Today, CAD/JPY exited the short-term rising wedge pattern through the lower side of it, this way confirming the theory behind such formations, which tend to break to the downside. Also, the pair fell below last week’s low, at 87.50. If the rate continues to trade below it, we will stay bearish, at least with the near-term outlook.
A further push south may bring the pair to the 200-day EMA, or the 86.75 hurdle, marked by the current lowest point of August. CAD/JPY may stall there for a bit, but if the sellers continue to show their strength, the pair could overcome the 86.75 obstacle and target the 85.42 level, which is the lowest point of July.
The RSI and the MACD are both pointing lower. In addition to that, the RSI is below 50 and the MACD is below zero, while resting fractionally above the trigger line. The two indicators show negative price momentum, which supports the idea discussed above.

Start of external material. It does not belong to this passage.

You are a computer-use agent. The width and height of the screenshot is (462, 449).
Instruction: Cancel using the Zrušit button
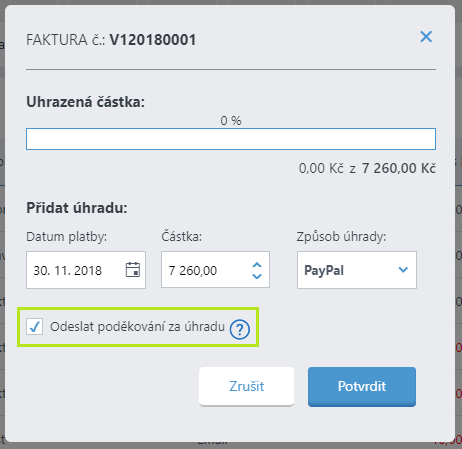point(246,386)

Alternatively, to consider the upside, a push through the 88.46 barrier would be needed, as such a move would place the pair above the current highest point of August, this way confirming a forthcoming higher high. CAD/JPY might then travel to the 88.71 obstacle, or even to the 89.68 zone, marked by the inside swing low of July 5th. If the buying doesn’t stop there, the next possible target may be at 90.19, which is the highest point of July.